INSTRUCTION> Gather every line in the entries below that contains the word "list" and copy each of those lines unchanged.

MATERIAL PROVIDED>
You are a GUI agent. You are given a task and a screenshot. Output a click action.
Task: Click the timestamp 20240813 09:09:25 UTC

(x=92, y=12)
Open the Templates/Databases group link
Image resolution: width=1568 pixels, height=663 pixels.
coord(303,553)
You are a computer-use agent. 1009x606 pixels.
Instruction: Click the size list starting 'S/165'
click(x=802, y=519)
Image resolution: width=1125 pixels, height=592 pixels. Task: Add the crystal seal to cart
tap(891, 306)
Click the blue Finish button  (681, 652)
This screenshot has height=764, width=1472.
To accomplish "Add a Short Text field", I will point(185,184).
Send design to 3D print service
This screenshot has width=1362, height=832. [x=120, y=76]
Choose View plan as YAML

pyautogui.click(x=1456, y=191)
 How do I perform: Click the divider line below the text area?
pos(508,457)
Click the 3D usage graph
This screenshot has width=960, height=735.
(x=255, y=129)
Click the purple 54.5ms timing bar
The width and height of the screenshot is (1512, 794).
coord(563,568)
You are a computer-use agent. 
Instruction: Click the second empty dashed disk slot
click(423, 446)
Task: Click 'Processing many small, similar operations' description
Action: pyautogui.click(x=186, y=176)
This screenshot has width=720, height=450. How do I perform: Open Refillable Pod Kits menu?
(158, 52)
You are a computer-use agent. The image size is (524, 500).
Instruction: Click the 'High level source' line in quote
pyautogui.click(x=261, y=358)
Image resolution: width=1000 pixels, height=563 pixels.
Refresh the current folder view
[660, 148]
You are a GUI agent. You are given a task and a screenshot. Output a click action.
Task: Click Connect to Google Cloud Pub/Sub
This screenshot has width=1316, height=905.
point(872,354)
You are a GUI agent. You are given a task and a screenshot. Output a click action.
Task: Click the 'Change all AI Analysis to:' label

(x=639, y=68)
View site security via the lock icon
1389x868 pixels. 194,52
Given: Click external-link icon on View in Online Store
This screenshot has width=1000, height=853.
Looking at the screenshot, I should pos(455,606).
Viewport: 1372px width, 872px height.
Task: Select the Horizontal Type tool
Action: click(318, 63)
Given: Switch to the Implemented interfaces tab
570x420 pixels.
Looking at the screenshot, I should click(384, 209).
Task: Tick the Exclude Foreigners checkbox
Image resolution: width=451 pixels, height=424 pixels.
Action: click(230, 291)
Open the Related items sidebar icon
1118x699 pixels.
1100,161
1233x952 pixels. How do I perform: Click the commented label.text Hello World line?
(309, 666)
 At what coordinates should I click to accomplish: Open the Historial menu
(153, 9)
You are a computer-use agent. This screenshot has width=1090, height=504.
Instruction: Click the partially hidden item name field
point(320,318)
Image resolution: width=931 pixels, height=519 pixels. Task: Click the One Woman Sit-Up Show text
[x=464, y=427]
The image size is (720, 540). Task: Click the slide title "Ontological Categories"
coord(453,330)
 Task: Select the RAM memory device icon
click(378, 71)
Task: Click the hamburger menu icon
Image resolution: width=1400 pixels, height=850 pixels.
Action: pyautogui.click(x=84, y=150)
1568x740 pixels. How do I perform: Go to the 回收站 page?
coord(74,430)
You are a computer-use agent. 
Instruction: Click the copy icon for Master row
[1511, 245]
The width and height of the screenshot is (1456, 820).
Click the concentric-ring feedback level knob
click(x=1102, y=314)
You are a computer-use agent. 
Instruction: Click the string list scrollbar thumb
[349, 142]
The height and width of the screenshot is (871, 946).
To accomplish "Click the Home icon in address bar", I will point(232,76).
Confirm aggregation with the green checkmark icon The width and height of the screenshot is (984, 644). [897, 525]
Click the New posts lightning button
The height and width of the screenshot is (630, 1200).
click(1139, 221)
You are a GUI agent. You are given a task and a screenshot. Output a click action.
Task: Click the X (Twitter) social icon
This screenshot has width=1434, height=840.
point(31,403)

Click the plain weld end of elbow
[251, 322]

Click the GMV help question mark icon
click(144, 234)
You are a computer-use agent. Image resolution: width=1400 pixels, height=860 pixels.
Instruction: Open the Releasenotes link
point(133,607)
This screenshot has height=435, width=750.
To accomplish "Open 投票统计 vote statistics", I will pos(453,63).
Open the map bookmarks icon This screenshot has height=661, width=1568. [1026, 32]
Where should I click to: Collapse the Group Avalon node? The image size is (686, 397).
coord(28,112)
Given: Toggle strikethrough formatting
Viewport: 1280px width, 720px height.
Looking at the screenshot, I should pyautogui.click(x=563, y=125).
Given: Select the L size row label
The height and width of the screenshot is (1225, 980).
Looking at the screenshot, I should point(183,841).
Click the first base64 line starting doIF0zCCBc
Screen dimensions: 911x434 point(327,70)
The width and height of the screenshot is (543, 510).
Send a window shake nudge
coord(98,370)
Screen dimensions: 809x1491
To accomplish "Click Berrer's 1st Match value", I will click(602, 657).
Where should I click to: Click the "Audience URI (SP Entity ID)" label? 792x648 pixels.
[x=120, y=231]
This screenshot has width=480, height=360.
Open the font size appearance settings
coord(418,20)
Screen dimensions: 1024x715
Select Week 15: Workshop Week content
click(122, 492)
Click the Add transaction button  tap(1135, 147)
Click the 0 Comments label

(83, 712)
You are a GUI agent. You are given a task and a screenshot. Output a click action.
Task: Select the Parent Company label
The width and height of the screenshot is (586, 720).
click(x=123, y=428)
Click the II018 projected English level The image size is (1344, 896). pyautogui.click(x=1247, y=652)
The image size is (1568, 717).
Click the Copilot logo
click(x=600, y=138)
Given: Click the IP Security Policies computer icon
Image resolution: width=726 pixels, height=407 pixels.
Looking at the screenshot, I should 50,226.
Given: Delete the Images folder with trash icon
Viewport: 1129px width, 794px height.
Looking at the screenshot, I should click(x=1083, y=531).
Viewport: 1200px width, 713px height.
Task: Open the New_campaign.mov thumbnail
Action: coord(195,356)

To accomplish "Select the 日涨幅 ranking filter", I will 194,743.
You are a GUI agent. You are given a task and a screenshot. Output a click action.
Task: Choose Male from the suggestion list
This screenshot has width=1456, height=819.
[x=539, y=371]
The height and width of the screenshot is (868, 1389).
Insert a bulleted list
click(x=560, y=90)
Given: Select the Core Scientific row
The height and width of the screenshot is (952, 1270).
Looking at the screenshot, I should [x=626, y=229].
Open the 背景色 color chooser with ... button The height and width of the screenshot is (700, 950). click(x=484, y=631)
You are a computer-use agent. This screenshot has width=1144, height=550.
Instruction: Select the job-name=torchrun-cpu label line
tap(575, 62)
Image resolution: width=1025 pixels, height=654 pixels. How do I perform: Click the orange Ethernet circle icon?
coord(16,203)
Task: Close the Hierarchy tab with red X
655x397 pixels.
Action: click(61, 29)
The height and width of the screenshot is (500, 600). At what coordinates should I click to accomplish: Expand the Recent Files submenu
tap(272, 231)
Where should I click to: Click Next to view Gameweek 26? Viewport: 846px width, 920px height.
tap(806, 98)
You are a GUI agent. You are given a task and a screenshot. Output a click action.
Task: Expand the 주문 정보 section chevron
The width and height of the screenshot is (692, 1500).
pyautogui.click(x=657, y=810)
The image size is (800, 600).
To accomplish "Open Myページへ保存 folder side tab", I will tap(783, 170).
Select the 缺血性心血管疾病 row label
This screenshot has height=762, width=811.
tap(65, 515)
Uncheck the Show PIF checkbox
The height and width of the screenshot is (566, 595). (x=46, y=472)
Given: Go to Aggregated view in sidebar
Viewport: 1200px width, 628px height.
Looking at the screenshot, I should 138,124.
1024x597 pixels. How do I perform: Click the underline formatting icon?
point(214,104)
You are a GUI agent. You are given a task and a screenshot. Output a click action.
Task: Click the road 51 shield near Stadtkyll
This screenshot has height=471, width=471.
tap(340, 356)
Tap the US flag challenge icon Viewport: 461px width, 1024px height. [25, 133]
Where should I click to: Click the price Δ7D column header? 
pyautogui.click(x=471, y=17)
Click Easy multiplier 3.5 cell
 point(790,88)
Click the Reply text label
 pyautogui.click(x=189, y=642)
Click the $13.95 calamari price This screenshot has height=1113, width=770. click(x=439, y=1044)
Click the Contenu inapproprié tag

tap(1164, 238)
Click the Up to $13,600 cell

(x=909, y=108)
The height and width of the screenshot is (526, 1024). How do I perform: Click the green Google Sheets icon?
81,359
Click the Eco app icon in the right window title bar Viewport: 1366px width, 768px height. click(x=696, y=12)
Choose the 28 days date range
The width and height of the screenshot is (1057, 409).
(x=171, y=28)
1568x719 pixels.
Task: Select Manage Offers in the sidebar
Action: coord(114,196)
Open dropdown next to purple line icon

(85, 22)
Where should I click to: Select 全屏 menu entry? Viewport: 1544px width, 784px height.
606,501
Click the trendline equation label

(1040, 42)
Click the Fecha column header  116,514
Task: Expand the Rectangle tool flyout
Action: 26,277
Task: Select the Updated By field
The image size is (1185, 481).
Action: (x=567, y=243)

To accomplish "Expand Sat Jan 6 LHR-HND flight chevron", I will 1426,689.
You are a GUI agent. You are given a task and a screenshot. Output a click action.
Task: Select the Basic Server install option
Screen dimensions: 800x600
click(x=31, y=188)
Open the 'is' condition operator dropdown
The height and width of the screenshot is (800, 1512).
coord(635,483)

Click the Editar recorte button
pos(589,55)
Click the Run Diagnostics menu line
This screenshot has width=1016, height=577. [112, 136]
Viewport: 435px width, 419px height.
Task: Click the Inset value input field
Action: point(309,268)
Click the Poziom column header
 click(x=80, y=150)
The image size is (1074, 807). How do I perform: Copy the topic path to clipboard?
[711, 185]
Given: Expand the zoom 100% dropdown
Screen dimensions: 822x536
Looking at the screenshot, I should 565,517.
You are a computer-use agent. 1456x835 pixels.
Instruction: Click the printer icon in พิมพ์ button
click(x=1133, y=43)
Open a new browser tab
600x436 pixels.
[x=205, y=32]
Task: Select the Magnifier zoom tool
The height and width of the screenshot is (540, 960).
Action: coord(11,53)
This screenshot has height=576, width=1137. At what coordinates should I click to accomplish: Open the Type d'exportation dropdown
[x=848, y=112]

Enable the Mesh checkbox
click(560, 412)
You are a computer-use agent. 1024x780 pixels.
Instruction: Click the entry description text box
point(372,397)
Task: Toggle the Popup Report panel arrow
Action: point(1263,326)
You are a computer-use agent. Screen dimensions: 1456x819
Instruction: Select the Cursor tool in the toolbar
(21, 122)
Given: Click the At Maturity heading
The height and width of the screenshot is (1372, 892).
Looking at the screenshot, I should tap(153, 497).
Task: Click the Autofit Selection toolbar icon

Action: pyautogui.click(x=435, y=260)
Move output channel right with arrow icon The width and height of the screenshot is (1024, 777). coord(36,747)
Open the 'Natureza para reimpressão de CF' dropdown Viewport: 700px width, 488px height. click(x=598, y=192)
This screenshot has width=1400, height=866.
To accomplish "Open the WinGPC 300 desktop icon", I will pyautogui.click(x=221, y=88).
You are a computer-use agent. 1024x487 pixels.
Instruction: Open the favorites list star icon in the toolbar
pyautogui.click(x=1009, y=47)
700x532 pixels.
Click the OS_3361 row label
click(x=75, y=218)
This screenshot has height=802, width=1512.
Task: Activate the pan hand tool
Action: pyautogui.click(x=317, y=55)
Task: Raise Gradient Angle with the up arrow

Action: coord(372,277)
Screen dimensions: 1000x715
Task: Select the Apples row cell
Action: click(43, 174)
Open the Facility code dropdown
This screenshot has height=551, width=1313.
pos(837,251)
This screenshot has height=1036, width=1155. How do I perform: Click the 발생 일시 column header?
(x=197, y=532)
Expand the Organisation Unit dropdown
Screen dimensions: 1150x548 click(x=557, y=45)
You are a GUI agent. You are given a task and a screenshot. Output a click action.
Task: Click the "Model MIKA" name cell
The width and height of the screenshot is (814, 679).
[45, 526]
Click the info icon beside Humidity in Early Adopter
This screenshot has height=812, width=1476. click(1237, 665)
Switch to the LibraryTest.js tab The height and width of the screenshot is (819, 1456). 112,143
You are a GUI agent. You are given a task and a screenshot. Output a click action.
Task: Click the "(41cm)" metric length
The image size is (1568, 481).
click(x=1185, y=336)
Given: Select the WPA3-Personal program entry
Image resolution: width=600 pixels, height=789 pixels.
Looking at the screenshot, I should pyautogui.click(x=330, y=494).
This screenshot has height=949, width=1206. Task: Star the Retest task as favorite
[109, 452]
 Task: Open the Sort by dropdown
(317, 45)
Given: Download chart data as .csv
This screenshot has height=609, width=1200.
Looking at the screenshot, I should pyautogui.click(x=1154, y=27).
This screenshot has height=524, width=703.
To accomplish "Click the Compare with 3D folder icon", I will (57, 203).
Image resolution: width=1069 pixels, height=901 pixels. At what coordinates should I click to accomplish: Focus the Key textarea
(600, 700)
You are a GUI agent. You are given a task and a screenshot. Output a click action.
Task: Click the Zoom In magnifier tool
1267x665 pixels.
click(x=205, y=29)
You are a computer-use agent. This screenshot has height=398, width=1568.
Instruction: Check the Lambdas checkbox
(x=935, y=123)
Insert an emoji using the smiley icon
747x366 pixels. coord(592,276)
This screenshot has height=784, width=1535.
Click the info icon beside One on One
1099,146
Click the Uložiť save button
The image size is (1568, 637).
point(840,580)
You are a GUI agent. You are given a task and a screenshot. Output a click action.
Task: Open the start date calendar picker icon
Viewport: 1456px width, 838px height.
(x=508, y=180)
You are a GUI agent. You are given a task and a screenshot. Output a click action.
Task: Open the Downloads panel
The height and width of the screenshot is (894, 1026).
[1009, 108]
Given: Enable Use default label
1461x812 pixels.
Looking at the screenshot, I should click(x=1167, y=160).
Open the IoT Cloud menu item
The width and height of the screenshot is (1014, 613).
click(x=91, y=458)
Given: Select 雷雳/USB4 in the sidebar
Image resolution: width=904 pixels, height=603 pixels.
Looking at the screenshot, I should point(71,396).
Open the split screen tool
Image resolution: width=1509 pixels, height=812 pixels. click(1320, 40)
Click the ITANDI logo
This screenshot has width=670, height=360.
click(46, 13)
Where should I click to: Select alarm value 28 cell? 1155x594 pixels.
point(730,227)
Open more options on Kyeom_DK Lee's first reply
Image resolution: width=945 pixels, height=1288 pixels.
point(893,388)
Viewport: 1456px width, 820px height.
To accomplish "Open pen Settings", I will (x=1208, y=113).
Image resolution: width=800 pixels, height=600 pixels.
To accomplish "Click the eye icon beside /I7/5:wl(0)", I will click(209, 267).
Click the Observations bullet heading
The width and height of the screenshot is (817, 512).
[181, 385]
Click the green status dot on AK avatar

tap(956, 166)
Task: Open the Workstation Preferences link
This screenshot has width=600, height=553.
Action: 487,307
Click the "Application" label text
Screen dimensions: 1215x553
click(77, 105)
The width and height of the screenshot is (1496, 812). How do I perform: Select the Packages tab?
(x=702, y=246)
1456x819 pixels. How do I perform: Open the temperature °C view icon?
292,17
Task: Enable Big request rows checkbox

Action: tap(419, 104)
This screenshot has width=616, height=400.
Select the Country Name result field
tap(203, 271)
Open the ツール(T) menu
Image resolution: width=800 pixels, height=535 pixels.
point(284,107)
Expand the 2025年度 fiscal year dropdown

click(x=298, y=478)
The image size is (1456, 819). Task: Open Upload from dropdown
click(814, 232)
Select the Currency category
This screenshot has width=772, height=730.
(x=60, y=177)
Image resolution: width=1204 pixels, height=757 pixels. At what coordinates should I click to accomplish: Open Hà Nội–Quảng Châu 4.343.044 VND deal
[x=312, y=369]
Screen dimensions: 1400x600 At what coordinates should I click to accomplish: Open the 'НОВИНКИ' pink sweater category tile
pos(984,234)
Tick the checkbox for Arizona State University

SOLUTION TO THE PROBLEM>
Instruction: Click the size list starting 'S/165'
Instruction: Click the string list scrollbar thumb
Task: Choose Male from the suggestion list
Insert a bulleted list
Instruction: Open the favorites list star icon in the toolbar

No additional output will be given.